Monday, September 7, 2009

PLTN di Korea Selatan

Memasukui abad ke-21, Korea Selatan telah menjadi "macan" Asia. Setelah berhasil melewati krisis ekonomi yang melanda Asia pada akhir 90-an, pertumbuhan ekonomi Korea Selatan sangat spektakuler. Pertumbuhan ekonomi begitu fantastis pada 30 tahun terakhir. Dewasa ini Korea Selatan masuk dalam kategori 11 negara yang ekonominya terbesar di dunia.

Salah satu faktor pendukung kemajuan ekonominya yang begitu fantastis adalah karena kebijakan energinya. Korea Selatan adalah negara yang miskin sumber daya energi fosil. Bertolak dari kenyataan itu maka sejak awal pemerintah Korsel telah menetapkan kebijakan energi yang bertumpu pada empat pokok utama.

Pertama, Korsel sangat bergantung pada impor energi, teristimewa minyak. Karena itu tujuan utama dari kebijakan energi ialah bagaimana memperbaiki pengamanan energi dalam negeri.

Kedua, pengelolaan sektor energi harus menjamin penyediaan energi dengan biaya murah yang akan mendorong pembangunan dan pertumbuhan ekonomi.

Ketiga, konservasi energi harus menjadi perhatian utama dalam rangka penyediaan energi.

Keempat, pembangunan energi secara berkelanjutan di mana harmonisasi pembangunan dan pemeliharaan lingkungan sangat penting dilakukan. Opsi pembangunan dan pengembangan energi nuklir dalam bentuk PLTN di Korsel dilatarbelakangi oleh kebijakan energi di atas.

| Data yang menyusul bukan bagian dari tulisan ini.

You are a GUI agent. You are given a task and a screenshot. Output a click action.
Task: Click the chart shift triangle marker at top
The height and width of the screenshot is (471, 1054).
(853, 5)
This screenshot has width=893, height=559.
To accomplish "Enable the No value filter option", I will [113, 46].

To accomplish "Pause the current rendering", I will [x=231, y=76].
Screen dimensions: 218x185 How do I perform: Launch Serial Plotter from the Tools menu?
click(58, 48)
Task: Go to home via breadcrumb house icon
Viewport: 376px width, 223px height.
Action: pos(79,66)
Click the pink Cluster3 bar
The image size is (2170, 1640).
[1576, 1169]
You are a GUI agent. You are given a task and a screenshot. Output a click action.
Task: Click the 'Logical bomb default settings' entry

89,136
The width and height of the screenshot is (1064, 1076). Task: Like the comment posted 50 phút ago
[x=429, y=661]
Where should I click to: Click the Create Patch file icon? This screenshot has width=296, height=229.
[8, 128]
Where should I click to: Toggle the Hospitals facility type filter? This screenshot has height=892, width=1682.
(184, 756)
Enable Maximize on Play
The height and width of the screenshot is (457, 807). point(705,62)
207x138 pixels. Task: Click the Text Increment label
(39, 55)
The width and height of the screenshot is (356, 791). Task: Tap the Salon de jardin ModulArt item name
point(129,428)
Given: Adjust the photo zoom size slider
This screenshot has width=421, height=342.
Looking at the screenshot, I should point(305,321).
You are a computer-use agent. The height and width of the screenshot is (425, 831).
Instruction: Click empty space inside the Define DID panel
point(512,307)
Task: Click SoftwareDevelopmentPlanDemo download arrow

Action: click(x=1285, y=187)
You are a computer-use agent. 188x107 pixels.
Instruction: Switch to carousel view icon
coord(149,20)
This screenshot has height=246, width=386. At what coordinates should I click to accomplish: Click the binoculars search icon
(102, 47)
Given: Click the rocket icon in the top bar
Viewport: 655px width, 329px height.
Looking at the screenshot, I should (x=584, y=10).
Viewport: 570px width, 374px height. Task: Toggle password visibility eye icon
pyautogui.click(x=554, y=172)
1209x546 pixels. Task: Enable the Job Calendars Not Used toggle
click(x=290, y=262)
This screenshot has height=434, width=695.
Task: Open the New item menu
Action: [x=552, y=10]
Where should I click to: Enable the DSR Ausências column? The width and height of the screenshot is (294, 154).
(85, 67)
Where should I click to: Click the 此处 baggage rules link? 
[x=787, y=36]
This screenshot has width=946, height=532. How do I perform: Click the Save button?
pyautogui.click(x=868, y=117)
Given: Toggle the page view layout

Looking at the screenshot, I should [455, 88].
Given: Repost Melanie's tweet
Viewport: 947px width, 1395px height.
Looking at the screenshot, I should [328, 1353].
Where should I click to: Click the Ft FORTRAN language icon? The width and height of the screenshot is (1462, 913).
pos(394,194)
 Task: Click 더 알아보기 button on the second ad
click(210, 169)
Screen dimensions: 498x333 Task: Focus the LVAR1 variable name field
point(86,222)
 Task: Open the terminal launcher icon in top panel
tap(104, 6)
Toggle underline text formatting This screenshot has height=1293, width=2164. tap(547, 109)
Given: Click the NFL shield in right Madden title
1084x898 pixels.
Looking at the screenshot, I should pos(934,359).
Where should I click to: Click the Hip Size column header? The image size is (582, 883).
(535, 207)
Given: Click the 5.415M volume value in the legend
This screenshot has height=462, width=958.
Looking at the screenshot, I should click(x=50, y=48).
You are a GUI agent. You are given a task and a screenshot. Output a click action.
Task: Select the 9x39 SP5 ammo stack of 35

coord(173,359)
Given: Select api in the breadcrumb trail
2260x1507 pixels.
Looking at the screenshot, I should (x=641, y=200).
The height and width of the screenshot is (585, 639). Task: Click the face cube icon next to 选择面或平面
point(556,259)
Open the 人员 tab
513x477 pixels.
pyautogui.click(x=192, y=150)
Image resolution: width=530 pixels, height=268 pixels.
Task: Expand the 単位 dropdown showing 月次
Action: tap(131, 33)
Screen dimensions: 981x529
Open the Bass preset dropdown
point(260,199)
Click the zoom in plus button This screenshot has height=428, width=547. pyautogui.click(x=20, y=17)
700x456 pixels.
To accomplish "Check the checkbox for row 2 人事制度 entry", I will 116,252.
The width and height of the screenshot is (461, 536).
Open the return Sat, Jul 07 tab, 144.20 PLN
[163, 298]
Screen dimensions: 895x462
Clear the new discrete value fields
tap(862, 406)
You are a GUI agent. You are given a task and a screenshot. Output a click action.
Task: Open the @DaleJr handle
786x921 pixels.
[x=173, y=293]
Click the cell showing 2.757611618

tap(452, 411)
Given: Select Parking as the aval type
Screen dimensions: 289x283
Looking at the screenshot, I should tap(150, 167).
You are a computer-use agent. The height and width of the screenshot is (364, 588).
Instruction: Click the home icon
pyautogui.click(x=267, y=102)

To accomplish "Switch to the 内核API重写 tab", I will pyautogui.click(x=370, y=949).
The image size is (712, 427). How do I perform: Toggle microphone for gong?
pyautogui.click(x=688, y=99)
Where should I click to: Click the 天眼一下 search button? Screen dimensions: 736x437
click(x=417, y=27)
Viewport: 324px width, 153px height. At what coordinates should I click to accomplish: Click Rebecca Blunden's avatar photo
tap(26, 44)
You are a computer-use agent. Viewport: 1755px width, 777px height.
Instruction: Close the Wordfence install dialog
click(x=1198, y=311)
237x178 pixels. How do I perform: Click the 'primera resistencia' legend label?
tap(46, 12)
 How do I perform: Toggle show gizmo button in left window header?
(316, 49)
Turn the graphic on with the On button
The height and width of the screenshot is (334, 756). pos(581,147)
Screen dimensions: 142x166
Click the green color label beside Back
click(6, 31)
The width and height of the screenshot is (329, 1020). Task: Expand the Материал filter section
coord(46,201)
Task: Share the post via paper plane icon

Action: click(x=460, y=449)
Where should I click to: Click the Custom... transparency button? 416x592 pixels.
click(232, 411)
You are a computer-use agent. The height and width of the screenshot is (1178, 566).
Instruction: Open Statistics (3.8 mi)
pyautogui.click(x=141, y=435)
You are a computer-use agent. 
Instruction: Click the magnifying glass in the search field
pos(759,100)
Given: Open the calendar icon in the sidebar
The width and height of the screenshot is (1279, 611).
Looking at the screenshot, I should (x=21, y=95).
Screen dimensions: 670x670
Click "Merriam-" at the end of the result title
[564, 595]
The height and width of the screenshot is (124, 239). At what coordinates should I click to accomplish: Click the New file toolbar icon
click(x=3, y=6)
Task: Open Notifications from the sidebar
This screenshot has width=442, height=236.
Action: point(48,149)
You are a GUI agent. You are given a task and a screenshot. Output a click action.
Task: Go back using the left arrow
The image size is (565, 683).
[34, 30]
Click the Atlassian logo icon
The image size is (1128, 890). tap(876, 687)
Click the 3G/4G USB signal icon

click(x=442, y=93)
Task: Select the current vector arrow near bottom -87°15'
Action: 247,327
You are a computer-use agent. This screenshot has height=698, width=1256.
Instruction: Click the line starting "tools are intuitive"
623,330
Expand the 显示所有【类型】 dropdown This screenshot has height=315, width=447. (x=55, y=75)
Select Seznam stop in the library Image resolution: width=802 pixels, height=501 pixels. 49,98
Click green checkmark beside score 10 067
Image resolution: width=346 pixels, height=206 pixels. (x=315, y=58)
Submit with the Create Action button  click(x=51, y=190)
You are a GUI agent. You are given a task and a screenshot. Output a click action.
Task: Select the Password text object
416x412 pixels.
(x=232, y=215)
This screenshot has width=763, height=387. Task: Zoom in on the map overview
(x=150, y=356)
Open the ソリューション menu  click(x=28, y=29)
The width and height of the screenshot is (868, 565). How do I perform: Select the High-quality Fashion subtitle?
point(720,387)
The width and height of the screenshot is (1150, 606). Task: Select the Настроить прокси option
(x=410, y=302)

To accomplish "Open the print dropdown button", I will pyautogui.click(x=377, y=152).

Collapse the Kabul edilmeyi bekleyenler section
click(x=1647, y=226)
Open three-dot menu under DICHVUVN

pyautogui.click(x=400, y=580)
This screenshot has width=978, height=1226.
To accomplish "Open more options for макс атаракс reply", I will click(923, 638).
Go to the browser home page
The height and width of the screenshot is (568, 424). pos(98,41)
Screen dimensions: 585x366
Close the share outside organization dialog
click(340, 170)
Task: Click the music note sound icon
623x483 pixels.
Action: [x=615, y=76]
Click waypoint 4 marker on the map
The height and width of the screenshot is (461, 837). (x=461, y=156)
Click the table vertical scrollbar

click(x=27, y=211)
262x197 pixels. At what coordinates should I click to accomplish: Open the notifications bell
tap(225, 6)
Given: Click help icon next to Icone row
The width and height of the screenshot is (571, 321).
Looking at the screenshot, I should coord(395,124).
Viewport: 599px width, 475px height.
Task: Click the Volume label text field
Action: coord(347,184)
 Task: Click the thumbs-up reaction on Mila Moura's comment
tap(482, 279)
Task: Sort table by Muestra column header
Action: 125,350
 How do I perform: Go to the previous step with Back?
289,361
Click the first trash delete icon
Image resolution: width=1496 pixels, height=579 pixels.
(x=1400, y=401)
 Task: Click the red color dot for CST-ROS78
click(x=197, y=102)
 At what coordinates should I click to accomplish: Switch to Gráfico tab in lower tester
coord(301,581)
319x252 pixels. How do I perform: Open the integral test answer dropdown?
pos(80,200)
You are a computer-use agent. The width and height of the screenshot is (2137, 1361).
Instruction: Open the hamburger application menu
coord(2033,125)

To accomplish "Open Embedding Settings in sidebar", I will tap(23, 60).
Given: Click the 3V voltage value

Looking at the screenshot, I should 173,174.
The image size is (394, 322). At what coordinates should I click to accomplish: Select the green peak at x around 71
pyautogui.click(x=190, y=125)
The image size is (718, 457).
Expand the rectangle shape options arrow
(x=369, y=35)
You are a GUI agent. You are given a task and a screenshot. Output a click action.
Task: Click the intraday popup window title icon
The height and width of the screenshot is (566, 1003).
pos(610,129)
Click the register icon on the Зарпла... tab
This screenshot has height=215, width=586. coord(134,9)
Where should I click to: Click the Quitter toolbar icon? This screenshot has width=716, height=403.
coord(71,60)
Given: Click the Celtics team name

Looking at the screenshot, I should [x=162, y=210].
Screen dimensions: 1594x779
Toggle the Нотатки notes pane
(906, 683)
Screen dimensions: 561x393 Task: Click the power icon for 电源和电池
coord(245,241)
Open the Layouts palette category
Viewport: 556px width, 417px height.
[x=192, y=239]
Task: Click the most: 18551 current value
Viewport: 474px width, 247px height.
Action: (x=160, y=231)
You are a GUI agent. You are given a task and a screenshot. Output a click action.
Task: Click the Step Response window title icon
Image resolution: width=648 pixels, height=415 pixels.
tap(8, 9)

Kegiatan nuklir di Korsel dimulai pada 1957 bersamaan dengan diterimanya Korsel sebagai anggota Badan Tenaga Atom Internasional (International Atomic Energy Agency-IAEA). Sejak tahun tersebut dimulai penelitian untuk pemanfaatan dan pengembangan energi nuklir. Untuk mendukung usaha-usaha itu, pada 1959 didirikan Kantor Tenaga Atom sebagai bagian dari organisasi pemerintah dan sebagai penyesuaian mengikuti arah global dalam memanfaatkan tenaga atom untuk maksud damai. Pada tahun sebelumnya, telah diumumkan berlakunya undang-undang tentang Tenaga Atom.


Kebijakan Industrialisasi

Program pembangunan PLTN di Korsel secara ambisius dimulai pada 1970-an bersamaan dengan kebijakan industrialisasi dan adanya komitmen yang kuat sebagai bagian dari kebijakan nasional untuk mengurangi kebergantungan pada pihak luar dan kebergantungan pada bahan bakar fosil. PLTN pertama di Korsel mulai dibangun pada November 1971 dan operasi komersialnya pada April 1978. Reaktornya bernama Kori 1 dengan kapasitas 650 mw, tipe PWR (Pressurize Water Reactor) dan pemasok reaktor Westinghouse Coy. Lokasi reaktor Kori I ini terletak di Gijang, Busan.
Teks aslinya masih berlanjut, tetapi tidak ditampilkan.